Example Workflow Steps

  1. Trigger (manual or schedule): Run quarterly, or on demand for a specific date range.
  2. Step 1 (integration): Fetch UK donations in the period from Stripe.
  3. Step 2 (integration): Read offline donations in the period from the donations Google Sheet.
  4. Step 3 (integration): Read Gift Aid declarations from Airtable.
  5. Step 4 (code): Apply eligibility rules, build the HMRC schedule CSV, and produce the exceptions list.
  6. Step 5 (LLM): Draft a summary email with the claimable total, reclaim figure, and number of exceptions.
  7. Step 6 (integration): Save the schedule CSV and exceptions CSV to the quarter's Google Drive folder.
  8. Step 7 (integration): Email the summary and the file links to the finance officer via Gmail.

Integrations Used

  • Stripe — source of online UK donations in the claim period
  • Google Sheets — offline donation log
  • Airtable — Gift Aid declarations database with scope and dates
  • Google Drive — quarterly archive of submitted claims and exception lists
  • Gmail — sends the summary to the finance officer

Who This Is For

UK charities and CASCs that claim Gift Aid quarterly through Charities Online, whose finance team currently produces the schedule manually in a spreadsheet.
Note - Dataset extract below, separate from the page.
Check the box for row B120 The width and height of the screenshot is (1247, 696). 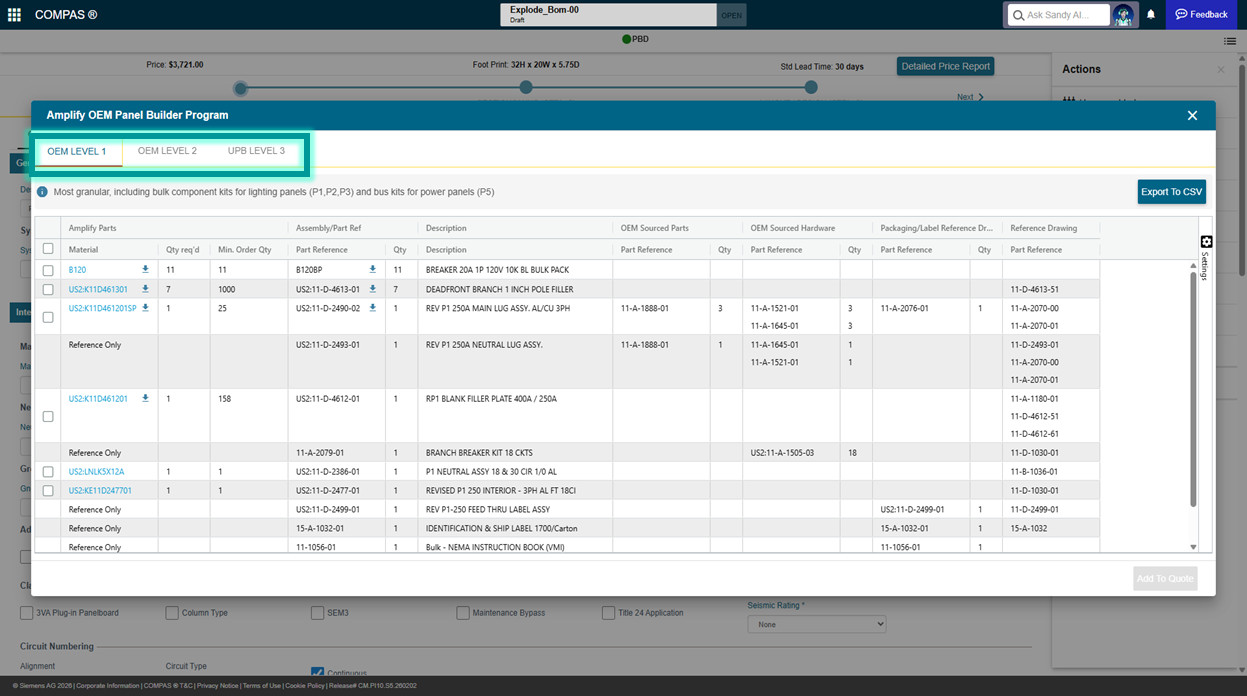click(48, 271)
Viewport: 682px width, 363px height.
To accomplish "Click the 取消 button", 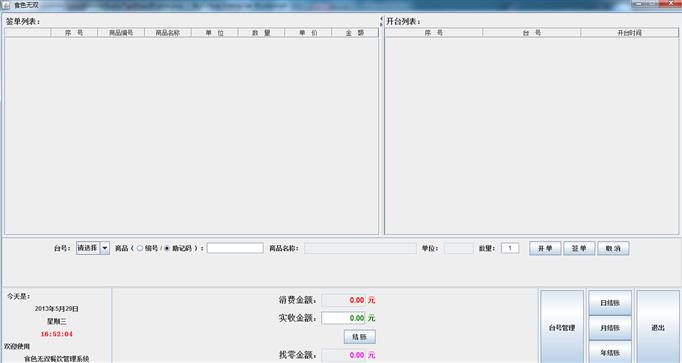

The workflow handles building the schedule and the exceptions list; submission to HMRC is still done by the finance officer through the portal so the human gatekeeping step is preserved.

Time & Cost Saved

For a small charity with 200-400 donations per quarter, building the schedule by hand takes 4-6 hours per quarter and chasing missing declarations adds more. This workflow runs in minutes and produces a consistent schedule and exceptions list each time. The real value is fewer mistakes — a missed declaration on a single £1,000 gift is £250 of Gift Aid unclaimed.